I think this is somewhat invisible to the people involved in this show. I don’t understand their ideology or their intellectual framework and tools well enough to know why. If they WERE aware of this, if they could see the contradictions involved in calling out negative male stereotypes and everything else in their show, I think we would hear arguments about that in one way or another. I also think they would work harder to avoid the crazy hypocrisies, like Maeve kneeing the boy in the groin for saying “nice rack” but later mocking Adam’s priapism.
There’s another crazy hypocrisy which turns out to be weirdly revealing. In a later episode, we hear Maeve’s version of the scrotum biting story; she says that boy made it up, and whines about how the rumor hurt her. During the course of episode one she gives us every reason to believe she is the sort of person who would hurt a boy this way on a whim…are we supposed to sympathize with her about the consequences of this highly plausible lie? Or are we even to believe her version? Being a horrible person and then whining about the consequences is how villains behave; heroes who are presented with their own hypocrisy make amends. But I think to some extent the writers just can’t hear themselves. The Maeve they’ve written is perfectly believable as a person who would sexually assault boys and then play victim when she’s called on it.
I find this terribly depressing, but I’m not sure I can explain exactly why. The people involved in this show have these intellectual tools, vocabulary, and inclination to change the way people behave for the better, SPECIFICALLY with an idea of greater kindness and so forth, ESPECIALLY in matters that dehumanize people…the series will probably never make anything close to a rape joke, for example. They are the exact people who should already be waging a war against mga, yet it seems that mga is part of the fabric of their identities, or at least of their narrative.
It’s hard to tell to what extent the writers, actors, producers and so forth are conscious of any of this. I can’t believe that it’s zero, but if they have a mentality where boys are the enemy, I can imagine that it’s very difficult for them to see and hear themselves. I tend to think that we believe good things are good for the people we like and care about, and that harm is bad for them. If our loved ones grow because of harm brought to them by bad people, the bad people are not to be credited for that growth; our loved ones perservered and thrived despite mistreatment.

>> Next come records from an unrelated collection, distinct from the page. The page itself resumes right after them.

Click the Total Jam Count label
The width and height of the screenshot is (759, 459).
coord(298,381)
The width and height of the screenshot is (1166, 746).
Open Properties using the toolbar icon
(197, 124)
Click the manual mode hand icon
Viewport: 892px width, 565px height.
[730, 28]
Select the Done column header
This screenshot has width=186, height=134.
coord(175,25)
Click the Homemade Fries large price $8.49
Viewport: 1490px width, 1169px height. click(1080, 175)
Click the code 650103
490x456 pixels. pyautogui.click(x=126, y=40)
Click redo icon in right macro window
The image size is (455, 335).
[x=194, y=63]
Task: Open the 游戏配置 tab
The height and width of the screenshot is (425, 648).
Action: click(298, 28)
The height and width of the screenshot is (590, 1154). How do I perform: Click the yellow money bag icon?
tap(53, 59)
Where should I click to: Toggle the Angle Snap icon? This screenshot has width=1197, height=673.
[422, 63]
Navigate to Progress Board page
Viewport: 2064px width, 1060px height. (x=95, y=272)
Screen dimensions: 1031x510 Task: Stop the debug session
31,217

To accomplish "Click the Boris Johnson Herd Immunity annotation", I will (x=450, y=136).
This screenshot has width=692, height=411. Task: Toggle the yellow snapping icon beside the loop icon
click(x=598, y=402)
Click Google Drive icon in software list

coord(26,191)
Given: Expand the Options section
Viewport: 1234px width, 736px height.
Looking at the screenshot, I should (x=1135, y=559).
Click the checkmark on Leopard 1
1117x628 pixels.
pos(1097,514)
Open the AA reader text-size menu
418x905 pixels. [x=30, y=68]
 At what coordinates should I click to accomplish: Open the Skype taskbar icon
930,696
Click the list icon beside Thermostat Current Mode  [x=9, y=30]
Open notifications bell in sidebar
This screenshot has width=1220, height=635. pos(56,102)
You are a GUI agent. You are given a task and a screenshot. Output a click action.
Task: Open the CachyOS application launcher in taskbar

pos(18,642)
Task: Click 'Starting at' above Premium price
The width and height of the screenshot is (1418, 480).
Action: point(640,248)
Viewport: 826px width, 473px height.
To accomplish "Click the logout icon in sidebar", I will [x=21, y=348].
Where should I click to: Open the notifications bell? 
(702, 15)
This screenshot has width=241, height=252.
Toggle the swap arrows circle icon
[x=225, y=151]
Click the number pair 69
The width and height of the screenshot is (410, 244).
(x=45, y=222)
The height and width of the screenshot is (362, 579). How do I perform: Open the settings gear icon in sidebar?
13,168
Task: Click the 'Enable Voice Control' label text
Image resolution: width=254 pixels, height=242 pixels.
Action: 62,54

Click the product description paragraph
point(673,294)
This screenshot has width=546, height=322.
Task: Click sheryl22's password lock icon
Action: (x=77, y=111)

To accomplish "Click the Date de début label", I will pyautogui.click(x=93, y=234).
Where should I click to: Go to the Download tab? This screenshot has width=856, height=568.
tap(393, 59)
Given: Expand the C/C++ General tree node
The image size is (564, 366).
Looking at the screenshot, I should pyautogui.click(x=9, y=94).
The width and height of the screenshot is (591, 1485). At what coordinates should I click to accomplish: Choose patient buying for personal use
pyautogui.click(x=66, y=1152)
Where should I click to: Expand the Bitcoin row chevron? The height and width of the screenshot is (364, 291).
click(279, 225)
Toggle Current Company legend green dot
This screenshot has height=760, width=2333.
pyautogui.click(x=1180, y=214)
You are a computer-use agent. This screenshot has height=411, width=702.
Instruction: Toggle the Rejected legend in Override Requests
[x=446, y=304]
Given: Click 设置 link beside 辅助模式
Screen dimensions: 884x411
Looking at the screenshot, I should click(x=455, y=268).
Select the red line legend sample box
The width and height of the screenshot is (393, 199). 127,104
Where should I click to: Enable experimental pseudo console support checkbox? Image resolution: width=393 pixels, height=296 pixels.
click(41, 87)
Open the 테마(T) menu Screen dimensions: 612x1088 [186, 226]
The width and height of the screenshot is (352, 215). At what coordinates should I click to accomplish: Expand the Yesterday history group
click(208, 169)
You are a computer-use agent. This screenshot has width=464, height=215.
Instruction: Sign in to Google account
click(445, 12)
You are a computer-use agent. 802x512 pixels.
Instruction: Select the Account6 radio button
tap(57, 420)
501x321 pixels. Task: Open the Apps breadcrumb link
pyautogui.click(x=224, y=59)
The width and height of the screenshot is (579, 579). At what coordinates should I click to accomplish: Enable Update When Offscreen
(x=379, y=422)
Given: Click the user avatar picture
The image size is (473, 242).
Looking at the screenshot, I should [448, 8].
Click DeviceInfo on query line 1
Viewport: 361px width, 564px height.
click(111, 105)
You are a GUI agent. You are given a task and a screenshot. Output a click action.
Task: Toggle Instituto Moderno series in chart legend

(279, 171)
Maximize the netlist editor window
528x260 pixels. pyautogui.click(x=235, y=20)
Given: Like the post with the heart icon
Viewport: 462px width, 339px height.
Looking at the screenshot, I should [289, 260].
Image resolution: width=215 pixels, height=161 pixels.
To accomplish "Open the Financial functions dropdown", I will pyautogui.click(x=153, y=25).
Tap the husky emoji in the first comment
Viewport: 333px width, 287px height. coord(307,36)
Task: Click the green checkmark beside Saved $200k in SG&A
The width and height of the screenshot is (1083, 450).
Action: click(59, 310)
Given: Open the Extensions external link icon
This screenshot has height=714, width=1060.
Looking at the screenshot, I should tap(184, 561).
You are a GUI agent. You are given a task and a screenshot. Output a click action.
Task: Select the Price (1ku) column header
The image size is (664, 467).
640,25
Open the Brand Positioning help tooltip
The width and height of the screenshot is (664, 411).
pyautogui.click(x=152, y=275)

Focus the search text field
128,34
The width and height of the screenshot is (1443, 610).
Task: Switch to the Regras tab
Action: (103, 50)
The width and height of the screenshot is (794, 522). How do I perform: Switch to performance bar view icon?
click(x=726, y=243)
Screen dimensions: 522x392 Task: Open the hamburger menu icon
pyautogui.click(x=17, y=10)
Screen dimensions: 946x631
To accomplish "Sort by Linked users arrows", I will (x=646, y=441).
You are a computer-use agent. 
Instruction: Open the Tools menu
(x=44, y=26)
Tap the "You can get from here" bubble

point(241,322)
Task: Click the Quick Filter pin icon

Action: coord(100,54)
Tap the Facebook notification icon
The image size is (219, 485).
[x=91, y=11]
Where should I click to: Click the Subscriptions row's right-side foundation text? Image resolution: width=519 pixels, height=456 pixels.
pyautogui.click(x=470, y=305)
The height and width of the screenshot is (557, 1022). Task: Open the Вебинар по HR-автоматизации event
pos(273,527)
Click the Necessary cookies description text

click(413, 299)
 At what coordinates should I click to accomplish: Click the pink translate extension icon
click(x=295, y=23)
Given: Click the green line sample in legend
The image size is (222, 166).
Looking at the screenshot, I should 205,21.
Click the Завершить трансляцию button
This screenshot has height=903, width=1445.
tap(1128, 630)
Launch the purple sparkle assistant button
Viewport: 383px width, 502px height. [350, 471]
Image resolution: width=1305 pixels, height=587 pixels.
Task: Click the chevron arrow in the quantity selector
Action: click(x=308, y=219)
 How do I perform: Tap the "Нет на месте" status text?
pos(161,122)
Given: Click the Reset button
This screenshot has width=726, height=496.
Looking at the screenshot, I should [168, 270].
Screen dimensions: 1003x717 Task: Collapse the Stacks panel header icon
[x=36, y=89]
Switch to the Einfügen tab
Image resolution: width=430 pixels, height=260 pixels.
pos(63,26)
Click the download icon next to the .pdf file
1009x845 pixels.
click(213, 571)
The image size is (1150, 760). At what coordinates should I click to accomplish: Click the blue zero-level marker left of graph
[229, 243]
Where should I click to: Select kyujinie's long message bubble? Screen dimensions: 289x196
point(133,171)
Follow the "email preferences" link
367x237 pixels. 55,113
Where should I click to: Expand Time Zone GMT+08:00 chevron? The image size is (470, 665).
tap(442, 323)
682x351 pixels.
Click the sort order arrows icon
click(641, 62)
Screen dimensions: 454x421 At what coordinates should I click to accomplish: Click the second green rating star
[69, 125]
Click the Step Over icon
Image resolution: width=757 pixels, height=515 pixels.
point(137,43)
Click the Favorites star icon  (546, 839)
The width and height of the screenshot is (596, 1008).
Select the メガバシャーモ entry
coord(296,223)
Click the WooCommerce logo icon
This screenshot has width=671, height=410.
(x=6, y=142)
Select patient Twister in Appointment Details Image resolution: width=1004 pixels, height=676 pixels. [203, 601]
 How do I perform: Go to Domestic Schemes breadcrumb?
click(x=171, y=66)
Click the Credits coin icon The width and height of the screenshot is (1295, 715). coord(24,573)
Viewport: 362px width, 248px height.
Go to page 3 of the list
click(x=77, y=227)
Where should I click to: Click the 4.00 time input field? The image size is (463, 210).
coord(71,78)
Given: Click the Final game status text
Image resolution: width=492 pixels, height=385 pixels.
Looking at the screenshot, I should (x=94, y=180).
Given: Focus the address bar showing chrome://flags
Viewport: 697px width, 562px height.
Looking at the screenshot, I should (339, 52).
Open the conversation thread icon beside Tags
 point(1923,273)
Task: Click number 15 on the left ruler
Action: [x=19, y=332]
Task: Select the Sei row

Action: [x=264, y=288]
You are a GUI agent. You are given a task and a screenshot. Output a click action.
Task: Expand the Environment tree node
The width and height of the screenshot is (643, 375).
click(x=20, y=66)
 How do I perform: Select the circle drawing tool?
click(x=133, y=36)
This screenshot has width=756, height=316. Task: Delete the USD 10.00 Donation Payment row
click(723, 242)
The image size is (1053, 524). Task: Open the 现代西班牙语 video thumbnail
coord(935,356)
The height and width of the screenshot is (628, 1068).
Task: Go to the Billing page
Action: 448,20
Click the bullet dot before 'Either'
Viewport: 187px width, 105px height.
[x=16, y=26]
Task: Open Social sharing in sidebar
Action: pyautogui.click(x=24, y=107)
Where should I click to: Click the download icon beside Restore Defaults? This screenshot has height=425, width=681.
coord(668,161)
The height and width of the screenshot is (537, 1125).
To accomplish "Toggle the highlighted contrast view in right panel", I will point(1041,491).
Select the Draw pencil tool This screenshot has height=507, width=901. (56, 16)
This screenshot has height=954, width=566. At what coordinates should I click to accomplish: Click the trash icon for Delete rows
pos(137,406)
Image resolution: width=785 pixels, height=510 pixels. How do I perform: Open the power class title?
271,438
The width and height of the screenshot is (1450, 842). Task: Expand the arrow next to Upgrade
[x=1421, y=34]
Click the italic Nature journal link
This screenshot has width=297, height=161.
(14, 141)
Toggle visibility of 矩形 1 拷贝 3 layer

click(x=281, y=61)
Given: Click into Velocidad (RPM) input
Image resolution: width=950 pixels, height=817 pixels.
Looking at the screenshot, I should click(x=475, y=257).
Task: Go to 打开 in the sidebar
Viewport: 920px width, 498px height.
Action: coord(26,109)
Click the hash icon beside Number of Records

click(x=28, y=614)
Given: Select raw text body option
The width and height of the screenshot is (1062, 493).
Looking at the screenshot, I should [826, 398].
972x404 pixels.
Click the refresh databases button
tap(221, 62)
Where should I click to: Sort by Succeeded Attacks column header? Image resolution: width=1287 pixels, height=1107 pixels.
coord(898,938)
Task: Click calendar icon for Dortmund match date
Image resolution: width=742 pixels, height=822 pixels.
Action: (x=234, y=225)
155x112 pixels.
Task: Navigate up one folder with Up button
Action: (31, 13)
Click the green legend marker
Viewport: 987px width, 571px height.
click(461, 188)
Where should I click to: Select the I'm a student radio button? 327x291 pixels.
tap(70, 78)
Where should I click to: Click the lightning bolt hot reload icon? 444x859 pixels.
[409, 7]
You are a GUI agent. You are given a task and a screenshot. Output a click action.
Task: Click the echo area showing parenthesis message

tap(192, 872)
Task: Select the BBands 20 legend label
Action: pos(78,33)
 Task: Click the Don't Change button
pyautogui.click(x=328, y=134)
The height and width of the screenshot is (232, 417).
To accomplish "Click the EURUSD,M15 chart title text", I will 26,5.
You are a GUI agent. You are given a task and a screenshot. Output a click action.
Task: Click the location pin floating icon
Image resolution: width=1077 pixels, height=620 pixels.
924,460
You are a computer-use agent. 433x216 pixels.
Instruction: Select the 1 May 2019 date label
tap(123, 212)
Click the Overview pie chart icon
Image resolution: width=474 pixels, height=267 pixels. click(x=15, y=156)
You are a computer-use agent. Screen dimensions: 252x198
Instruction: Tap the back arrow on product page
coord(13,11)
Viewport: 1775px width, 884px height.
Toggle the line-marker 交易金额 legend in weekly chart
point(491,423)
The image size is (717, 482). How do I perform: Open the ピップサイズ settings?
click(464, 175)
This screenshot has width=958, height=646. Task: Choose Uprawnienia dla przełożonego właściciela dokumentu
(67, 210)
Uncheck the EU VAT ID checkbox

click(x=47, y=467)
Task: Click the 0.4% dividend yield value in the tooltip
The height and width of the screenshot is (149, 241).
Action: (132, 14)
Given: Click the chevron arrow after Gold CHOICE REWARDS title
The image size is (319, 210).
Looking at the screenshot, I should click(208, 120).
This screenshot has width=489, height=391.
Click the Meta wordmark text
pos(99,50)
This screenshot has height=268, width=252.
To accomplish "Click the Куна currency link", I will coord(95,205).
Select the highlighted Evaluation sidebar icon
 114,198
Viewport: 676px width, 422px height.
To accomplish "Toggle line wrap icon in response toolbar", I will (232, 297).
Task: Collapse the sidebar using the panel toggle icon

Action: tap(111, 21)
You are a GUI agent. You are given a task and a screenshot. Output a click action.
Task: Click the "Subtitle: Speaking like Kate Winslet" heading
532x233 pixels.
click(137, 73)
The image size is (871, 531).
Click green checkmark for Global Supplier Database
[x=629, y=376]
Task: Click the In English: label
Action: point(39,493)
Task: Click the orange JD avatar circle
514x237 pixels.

But for those we don’t like, harm does them good and teaches them lessons, and if they allow harm to hurt them, that just proves that they were the worthless people we already thought they were. At some point I’ll write an article about this…all of the stories where a male victim of mga “learns his lesson,” apologizes to the perpetrator etc. I’m describing that here because I can imagine this whole thing being somewhat invisible to the people involved in Sex Education if, deep down, they see boys (or straight boys or whatever) as an enemy.
In this article I focused on painting a picture of “meta-invisibility,” where the Sex Education scrutinizes and critiques all kinds of nuances of human categories and interactions, while at the same time relentlessly hurting boys. Mga is invisible to the entire ideology, not just to the particular camera angle. This idea seems complicated enough to deserve it’s own article. But this series, even this episode, has A LOT going on. An upcoming article will be about other aspects of the episode that feel calculated to set up hurting, hating, and ignoring boys.